I did think of a name I could drop - someone a US person might know, but I forgot his name as I only met him once. He was an Australian rodeo rider who became #1 in the US, and wanted to repatriate funds to Australia in a tax efficient manner.
You're right in that it's dangerous to have that much money though. A brother and sister (Indians - friends of mine from university) were shot with a single crossbow bolt... the sister hid behind her brother in a confrontation with someone known to them who'd been sneaking their plastic and spending enough money for even them to notice.
(Score: 1) by khallow on Saturday January 13 2018, @03:36AM (2 children)
Thought so. Hearsay isn't a better foundation than knowing a few rich people is. FWIW, I have experienced directly the effect I speak of in an experimental market (Foresight Exchange [ideosphere.com], I'm currently first place on that list and have been at least third place on that list since a few months after its creation in 1996). That market had three features which exaggerated the effect of greater wealth resulting in lower yields. First, playing field was very level, it's nearly zero sum, and number of market participants was relatively low. I noticed that it grew steadily more difficult to find credible investments. For example, I had to shift from market making and short term opportunity buys to long term investments (time frame 5-15 years), because my wealth had increased greatly (almost a factor of ten increase in net wealth).
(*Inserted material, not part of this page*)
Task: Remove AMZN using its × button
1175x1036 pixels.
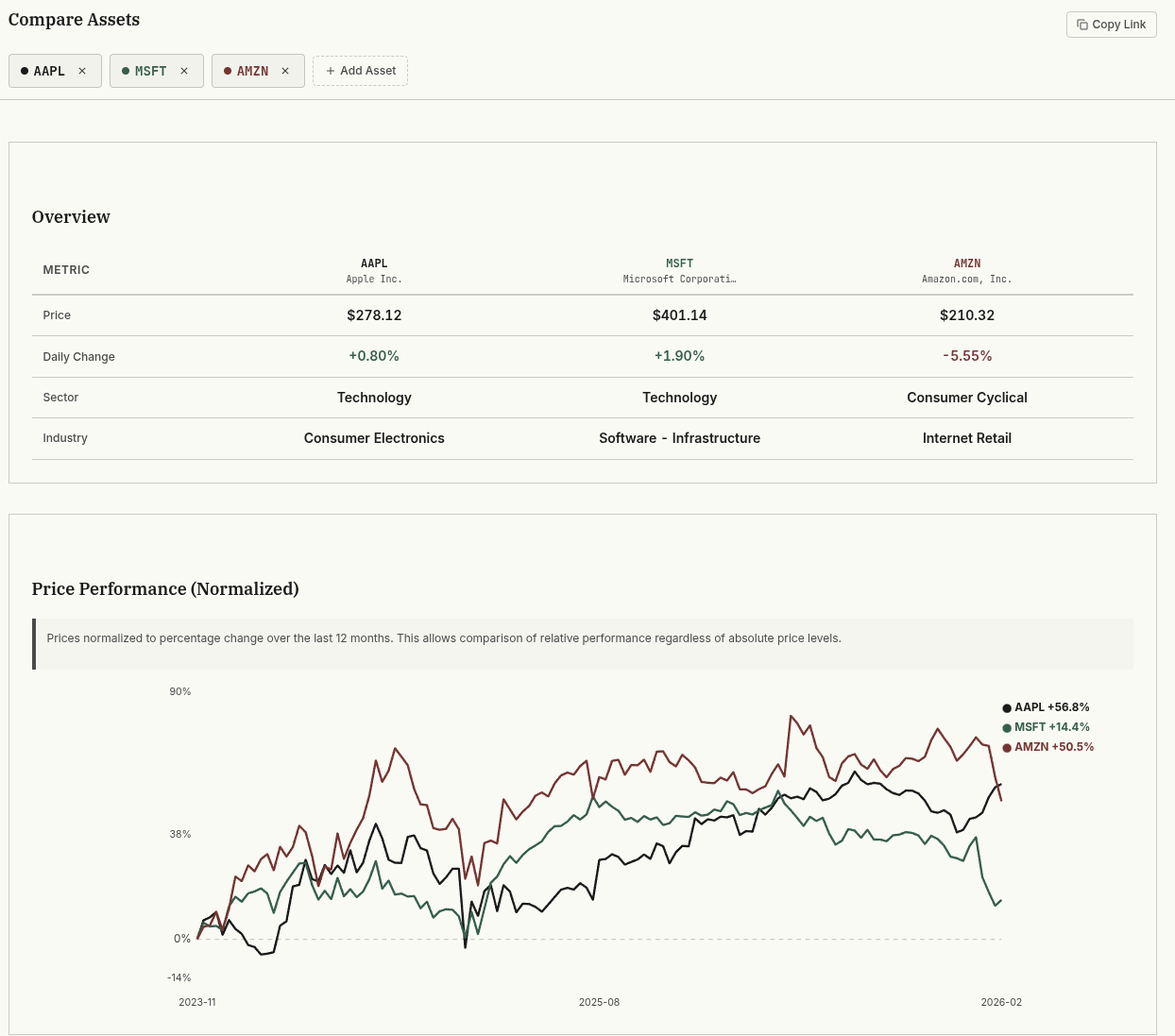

Sure, real world markets are different. They are larger with extremely rich people having some ability to manipulate the rules of the markets and society to their advantage, but you still have the problem that it's far easier to find good investments of a given high yield at $1 million than it is at $10 billion. And you don't have to involve large numbers of people or bribe a bunch of politicians in your schemes for the smaller amount.
(Score: 2) by Pav on Sunday January 14 2018, @12:38AM (1 child)
So what you're saying the size of the world economy (or the part thereof one limits themselves to) is an upper constraint on wealth? That's both obvious, and isn't an argument against the fact that wealth disparities (when unconstrained) lead to an ever increasing share of the economy.
(Score: 1) by khallow on Sunday January 14 2018, @04:59AM
I'm saying a lot more than just that.
It is however an argument against the claim that such wealth disparities can be exponentially increasing.